## Exercise brief:
The entries below are to be returned as written, with all pictures dropped.

*** Opening of Input records ***

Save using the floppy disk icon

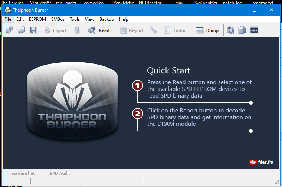point(33,30)
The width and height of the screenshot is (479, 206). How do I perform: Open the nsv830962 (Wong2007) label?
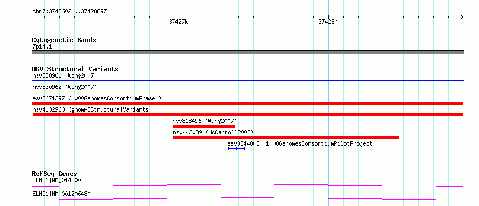pos(65,87)
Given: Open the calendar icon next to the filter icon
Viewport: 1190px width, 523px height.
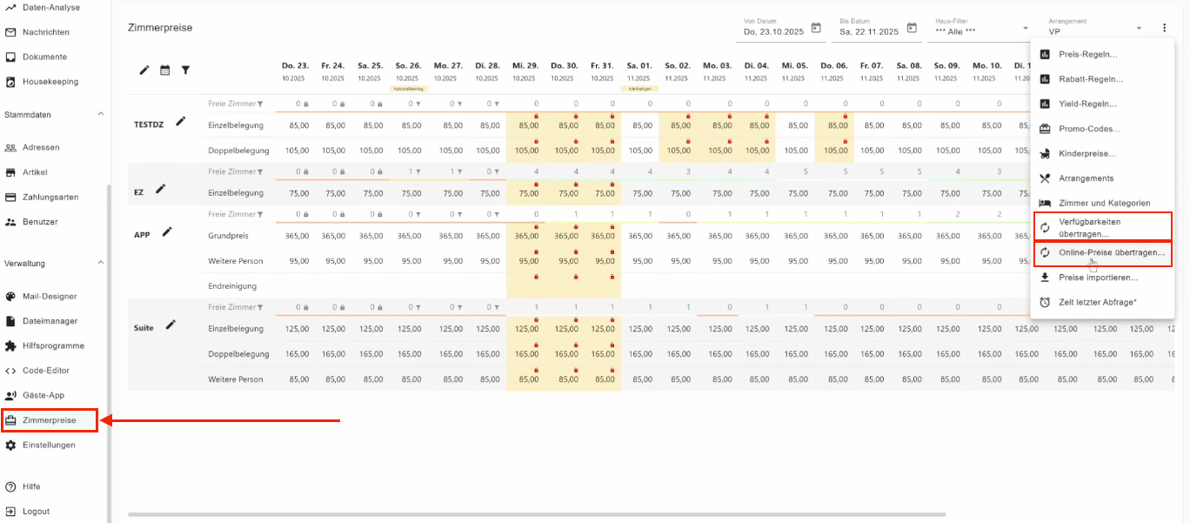Looking at the screenshot, I should click(x=164, y=70).
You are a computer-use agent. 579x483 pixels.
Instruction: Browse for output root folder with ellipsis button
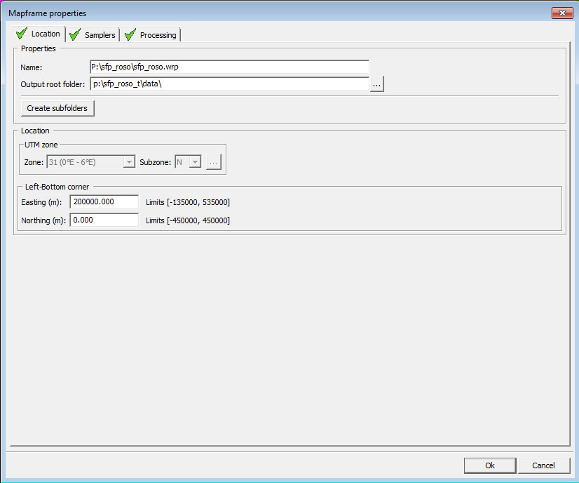pyautogui.click(x=377, y=84)
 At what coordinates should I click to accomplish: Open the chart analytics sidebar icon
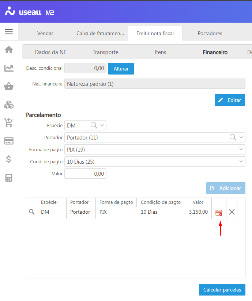(x=9, y=68)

*** Close of Input records ***

## The answer:
Save using the floppy disk icon

point(33,30)
The width and height of the screenshot is (479, 206). How do I perform: Open the nsv830962 (Wong2007) label?
pos(65,87)
Given: Open the calendar icon next to the filter icon
Viewport: 1190px width, 523px height.
Looking at the screenshot, I should click(x=164, y=70).
You are a computer-use agent. 579x483 pixels.
Instruction: Browse for output root folder with ellipsis button
pyautogui.click(x=377, y=84)
 At what coordinates should I click to accomplish: Open the chart analytics sidebar icon
(x=9, y=68)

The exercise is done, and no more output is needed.